Son arrivée ne pouvoit manquer d’être bientôt sue au Presbytère, car Mr. Collins se promena toute la matinée sur le chemin, afin de le voir le premier ; après avoir fait son salut au moment où la voiture entra dans le parc, il revint à la hâte chez lui apportant cette grande nouvelle. Dès le lendemain, il s’empressa d’aller à Rosing pour rendre ses devoirs ; deux neveux de Lady Catherine y avoient des droits ; car Mr. Darcy avoit amené le Colonel Fitz-Williams, fils cadet de Lord ** son oncle. À la grande surprise de tout le monde, ces Messieurs accompagnèrent Mr. Collins.
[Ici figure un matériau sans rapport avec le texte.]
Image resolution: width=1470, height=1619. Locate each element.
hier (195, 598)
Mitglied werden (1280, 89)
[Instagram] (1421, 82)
Charlotte les avoit vus traverser le chemin de la chambre de son mari, et courant tout de suite dans l’autre, elle annonça à ses compagnes l’honneur qu’elles alloient avoir.

— Je vous remercie, Elisa, dit-elle, pour la politesse que vous me valez de Mr. Darcy. Sans vous il ne seroit pas venu si vîte.

Elisabeth avoit à peine eu le temps de nier ses droits à ce compliment, qu’on entendît la cloche de la porte et bientôt après ces trois Messieurs entrèrent dans la chambre. Le Colonel Fitz-Williams qui se présenta le premier, étoit un homme d’une trentaine d’années ; sans être régulièrement beau, il avoit une figure agréable et l’air très comme il faut. Mr. Darcy n’avoit point changé depuis son séjour à Netherfield ; il salua Mistriss Collins avec sa réserve ordinaire, et quels que fussent ses sentimens pour son amie, il la revit avec le plus grand calme. Elisabeth de son côté le salua sans lui dire un mot.

Le Colonel Fitz-Williams commença la conversation avec l’aisance d’un homme du monde ; il parla très-agréablement. Mr. Darcy, après avoir adressé quelques mots à Mistriss Collins sur sa maison et son jardin, s’assit et resta quelque temps sans parler à personne ; enfin cependant sa politesse l’emporta jusqu’à demander à Elisabeth des nouvelles de sa famille. Elle lui répondit d’une manière fort naturelle, et après un moment de silence, elle ajouta :

— Ma sœur aînée a passé ces trois derniers mois à la ville ; ne l’avez-vous jamais rencontrée ?

Elle savoit positivement que non, mais elle vouloit voir s’il ne laisseroit rien échapper sur ce qui s’étoit passé entre Jane et Miss Bingley. Elle crut remarquer qu’il étoit un peu embarrassé, en répondant qu’il n’avoit pas été assez heureux pour rencontrer Miss Bennet ; le sujet fut promptement abandonné, et peu après ses Messieurs prirent congé.